Using Subtitles for Foreign Language Videos

Q: We need a video of our MD addressing our workforce on a variety of issues. It will be 15 minutes long, and will also need to be distributed in Dutch, French, German and Turkish.

We would like the foreign versions to be subtitled with captions, as this way the expression in his voice can be heard.

Can we have a quotation please?

Marketing Assistant
International Industrial Group
Wales

A: Producing an MD-to-Camera video in English presents no problems, but I have serious doubts about producing foreign language video versions using captioned subtitles.

I would recommend using foreign voiceover, even though this may cost more. Subtitles do not work well as they are hard to read and I feel your audience will nod off, rather than listen to the important things your MD has to say to them.
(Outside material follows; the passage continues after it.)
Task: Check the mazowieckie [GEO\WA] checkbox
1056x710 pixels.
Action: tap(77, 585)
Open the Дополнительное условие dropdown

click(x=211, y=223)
Please allow me to explain.

The worst selling movie DVDs in HMV or any DVD store are the foreign language versions. Nobody likes them (how many do you own?) Likewise subtitled movies never get beyond art house cinema. While in, say, Italy, when a new Hollywood blockbuster is released they use voiceover for all the characters. This indicates that voiceover is preferable.

There’s science behind this too.

Consider an MD talking at 100-150 words a minute. It’s just not possible for people to read at this speed for a quarter of an hour.

To enable the audience to read, you have to thin the script out so that only the key phrases are shown. As an example, you’ve probably seen a foreign movie subtitled in English where the actor speaks for a while yet very few words are seen at the bottom of the screen. This is because it’s been simplified for ease of reading.

Now also consider that many foreign languages take more words to say something than English. German for one. German generally takes 25% more syllables to say the same thing.

Taking all this together, we have to simplify the English, then simplify it again for the German.

In the end it’s getting close to being childtext.

And the result will be loss of subtlety in the message, and possible loss of important content.

But there’s more too.

To follow the MD speaking, the audience will be reading flat out at the foot of the screen, with virtually no time to look at the MD’s face to see his facial expressions and nuances.

I believe that after a few minutes many of them will quickly tire and switch off. Which makes me question the whole point of using video with foreign language subtitles.

On the other hand, using a foreignspeak voiceover offers a good solution.

A voiceover is an artist, capable of correctly following your MD’s expression. They will also project in the correct dialect or accent you require, for example Parisian French. And their speech will be exactly synced to the MD’s speech, so words and expression match.

I believe this is a far more effective route to reaching your audience. In fact it is probably the only route.

But you have to pay more to do it this way.

So while I realise this isn’t the answer originally looked for, it still raises important issues by highlighting a key communications issue in foreign language video that has been overlooked. So far.